Ошибались те, кто пытался рассматривать «Фрегат «Палладу» как научное описание. Гончаров отнюдь не претендовал на это. Выдающийся русский критик Д. И. Писарев справедливо указывал, что на «Фрегат «Палладу» Гончарова «должно смотреть не как на путешествие, но как на чисто художественное произведение», что в его очерках «мало научных данных, в них нет новых исследований, нет даже подробного описания земель и городов, которые видел Гончаров; вместо всего этого читатель находит ряд картин, набросанных смелою кистью, поражающих своей свежестью, законченностью и оригинальностью».
[116]
К рассказу о своем путешествии Гончаров подходил как художник. Из всей массы впечатлений и наблюдений он отбирал самое важное, характерное, в образах и картинах воспроизводил реальную, а не вымышленную жизнь.
Реализм Гончарова проявился в описаниях не только жизни и быта народов разных стран, но и природы. Даже когда голос художника начинает звучать патетически, в его картинах нет и следа искусственности, умышленного украшательства, риторики. Вот художник рисует угасающее солнце, наступление ночи: «Фиолетовая пелена покрыла небо и смешалась с пурпуром; прошло еще мгновенье, и сквозь нее проступает темнозеленый, яшмовый оттенок: он в свою очередь овладел небом… Наступает, за знойным днем, душно-сладкая, долгая ночь, с мерцанием в небесах, с огненным потоком под ногами, с трепетом ночи в воздухе. Боже мой! Даром пропадают здесь эти ночи: ни серенад, ни вздохов, ни шопота любви, ни пенья соловья! Только фрегат напряженно движется, и изредка простонет да хлопнет обессиленный парус, или под кормой плеснет волна — и опять все торжественно и прекрасно-тихо!»
Писатель не сразу нашел нужную форму для своего произведения. Уже в начале путешествия он ставил перед собой вопрос, каким должен быть жанр его очерков. В мировой и русской очерковой литературе существовали известные традиции, в частности стерновская традиция «сентиментальных путешествий», оказавшая свое влияние на Карамзина. До Гончарова очерки путешествия писались В. П. Боткиным, П. В. Анненковым и другими. Гончаров сначала полагал, что только их «тонкое перо» может передать все им увиденное. Но как самобытный художник пушкинско-гоголевской школы он выработал, создал новую, свою «поэтику» описания путешествия.

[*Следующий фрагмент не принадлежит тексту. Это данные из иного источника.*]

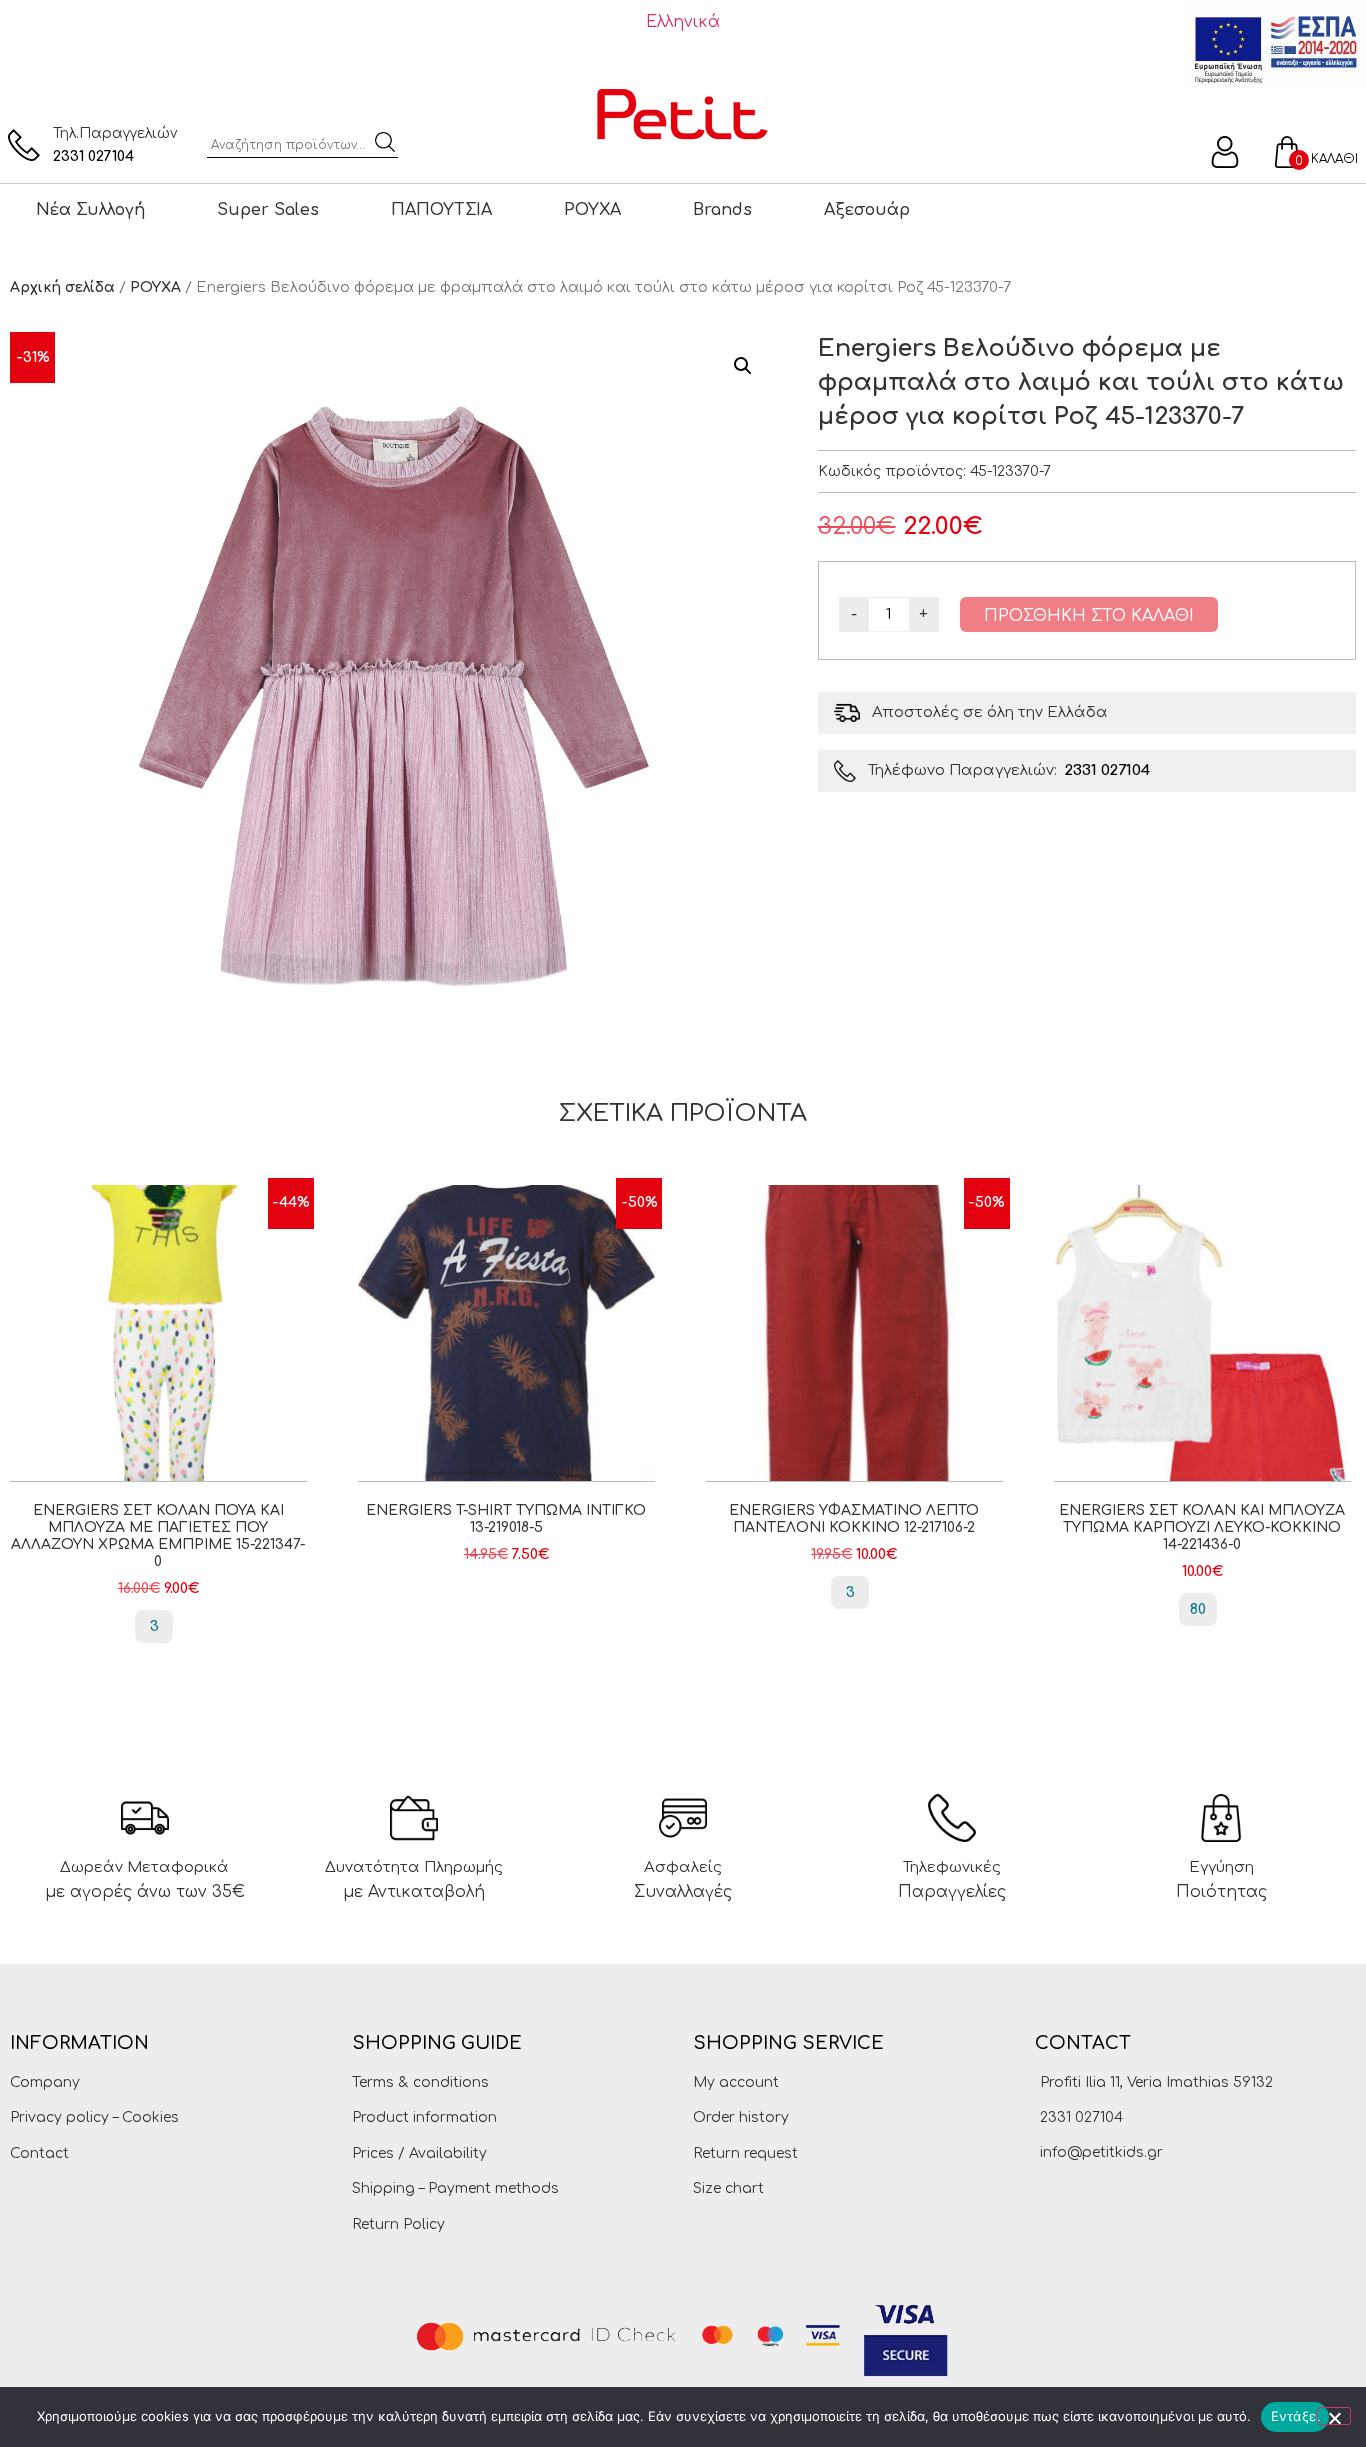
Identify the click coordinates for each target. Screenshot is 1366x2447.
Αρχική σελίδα (62, 287)
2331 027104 (93, 156)
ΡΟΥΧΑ (592, 210)
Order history (741, 2117)
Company (45, 2082)
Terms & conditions (420, 2082)
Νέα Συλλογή (90, 210)
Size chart (728, 2188)
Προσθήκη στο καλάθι (1089, 616)
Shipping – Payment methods (455, 2188)
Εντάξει (1295, 2416)
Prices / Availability (419, 2153)
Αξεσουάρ (867, 210)
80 (1198, 1609)
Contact (39, 2153)
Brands (722, 210)
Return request (745, 2153)
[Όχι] (1334, 2416)
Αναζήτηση (385, 142)
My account (736, 2082)
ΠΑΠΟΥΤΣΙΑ (441, 210)
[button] (743, 366)
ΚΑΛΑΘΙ (1334, 159)
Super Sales (268, 210)
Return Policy (398, 2224)
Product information (424, 2117)
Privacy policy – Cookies (94, 2117)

Очерки Гончарова по содержанию, стилю и языку свидетельствовали о полном преодолении писателем субъективной сентиментальной манеры «Писем русского путешественника» Карамзина и ложноромантической очерковой традиции Марлинского. Гончаровские очерки продолжили и утвердили реалистические тенденции «Путешествия в Арзрум» Пушкина. В своих «Письмах» Карамзин стремился более всего запечатлеть «чувствования путешественника». Карамзинский герой чувствителен, восторжен, падок на возвышенную риторическую фразу, патетические восклицания. Его взгляд во всем ищет только необычайное. А вот как писал Марлинский: «Багряные облака, точно огненные думы, толпятся вокруг чела твоего, неприступный утес св. Елены… Экватор опирается на твои рамены, сизые волны океана, как столетия, расшибаются о твои стопы, и сердце твое — гроб Наполеона, заклейменный таинственным иероглифом рока». Поистине «океан фразерства», скажем словами Белинского…

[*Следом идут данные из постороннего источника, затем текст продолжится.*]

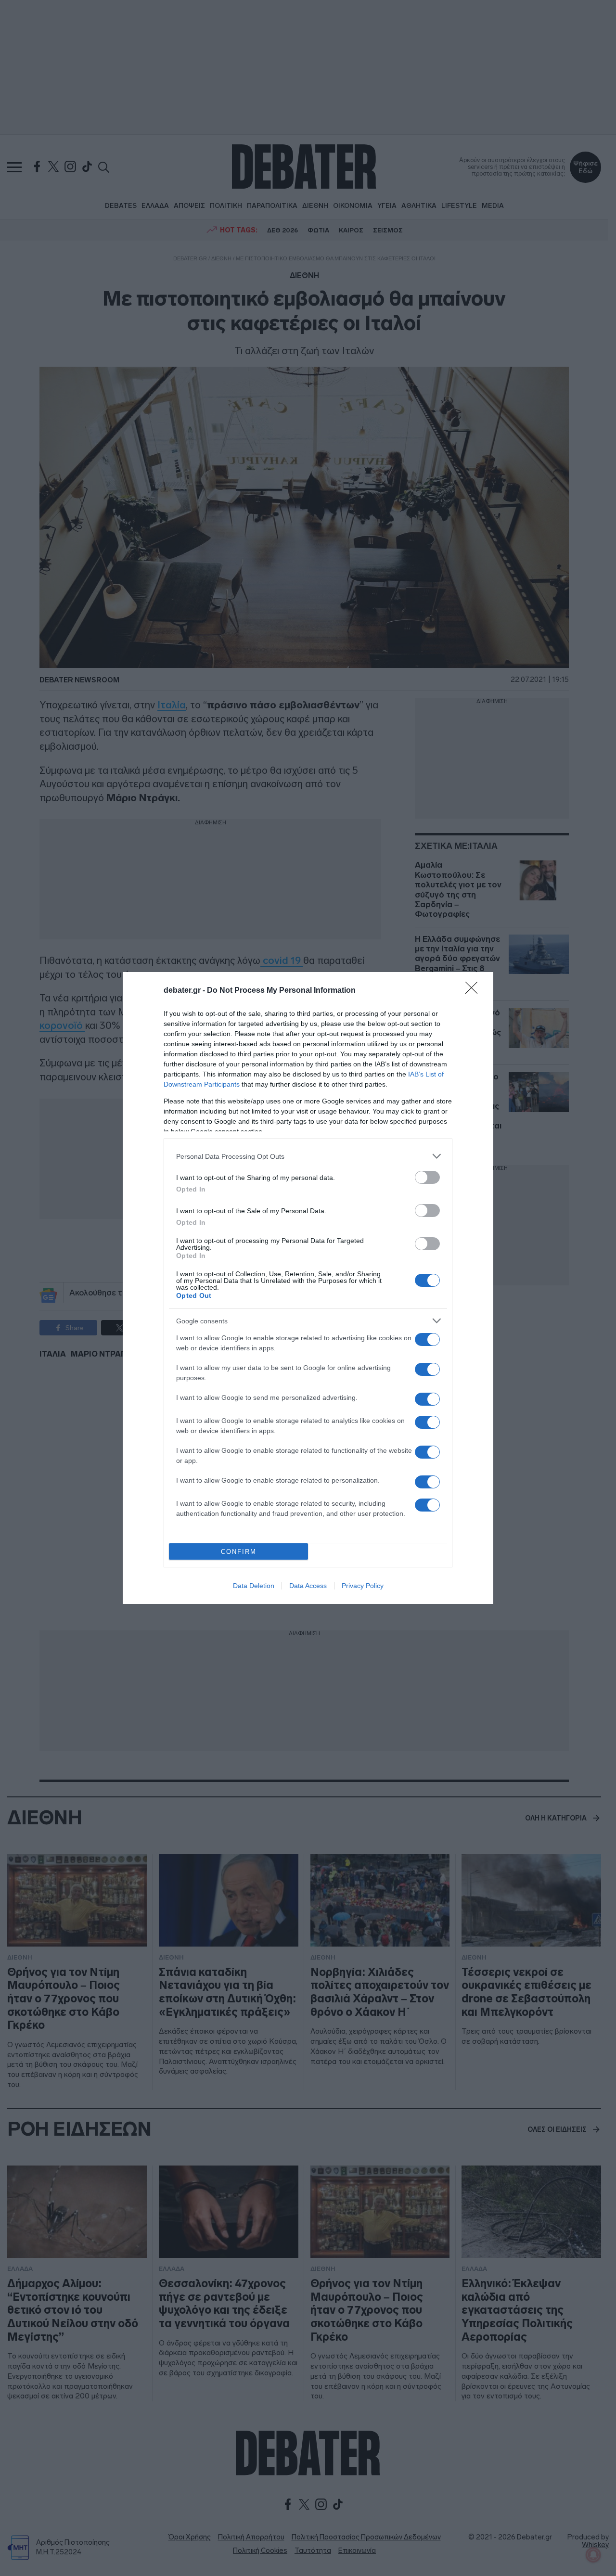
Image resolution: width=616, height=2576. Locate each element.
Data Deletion (253, 1585)
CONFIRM (239, 1551)
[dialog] (308, 1288)
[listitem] (308, 1156)
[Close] (474, 991)
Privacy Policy (363, 1585)
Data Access (308, 1585)
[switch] (427, 1177)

Излишне восторженным языком написаны и «Письма об Испании» В. П. Боткина. Для Гончарова же характерна строго реалистическая мотивировка всех сравнений, ассоциаций.

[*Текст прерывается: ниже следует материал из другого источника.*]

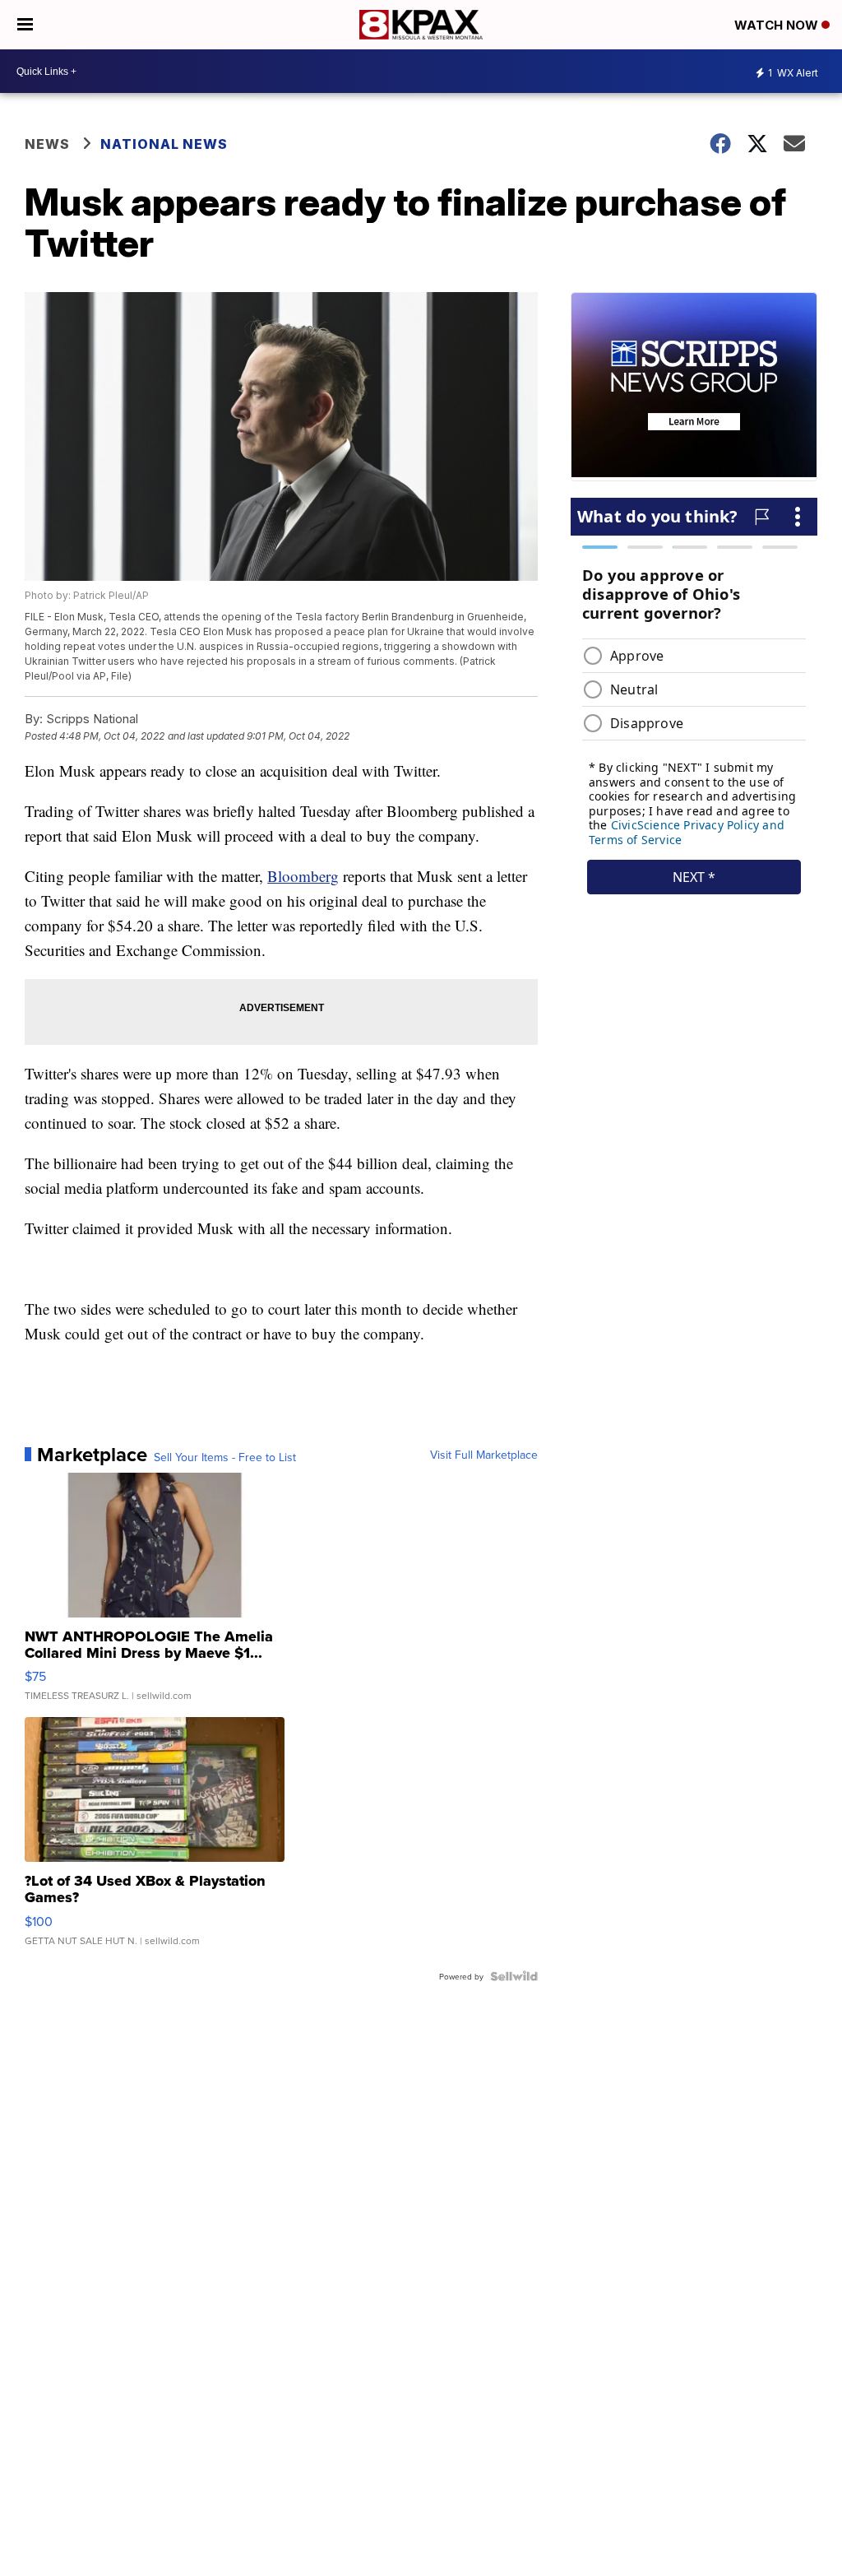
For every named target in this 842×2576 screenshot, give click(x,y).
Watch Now (777, 25)
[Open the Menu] (25, 24)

Гончаровский путешественник трезво, спокойно, порой иронически смотрит на мир, ничем как бы не поражается, однако умеет в обычном находить поэзию.
Полемизируя с Бенедиктовым, его эстетским отношением к изображению природы и жизни, Гончаров пишет ему: «Ну, что море, что небо? Какие краски там? — слышу я ваши вопросы. — Как всходит и заходит заря? Как сияют ночи? Все прекрасно — не правда ли?» — Хорошо, только ничего особенного: так же, как и у нас в хороший летний день. Вы хмуритесь? А позвольте спросить: разве есть что-нибудь не прекрасное в природе. Отыщите в сердце искру любви к ней… Нужно вам поэзии, ярких особенностей природы — не ходите за ними под тропики: рисуйте небо везде, где его увидите…»
И тут же Гончаров дает живописную, полную истинной поэзии и любви к родной природе картину восхода солнца над Петербургом.
Язык «Фрегата «Паллады» — образец художественного реалистического языка: он точен, чист, красив. В нем не чувствуется никакой претензии на внешнюю эффектность, гремучесть, «умышленное украшение», то есть риторику, которыми как раз отличался язык «блестящего фразера» Марлинского или поэта Бенедиктова — «язык богов», по лукавому замечанию Гончарова. Совершенно спокойно, без преувеличений и насильственных восторгов, как это сделали бы сами люди с корабля, рассказал писатель о самых трудных, грозных, опасных — более того, страшных моментах в плавании фрегата.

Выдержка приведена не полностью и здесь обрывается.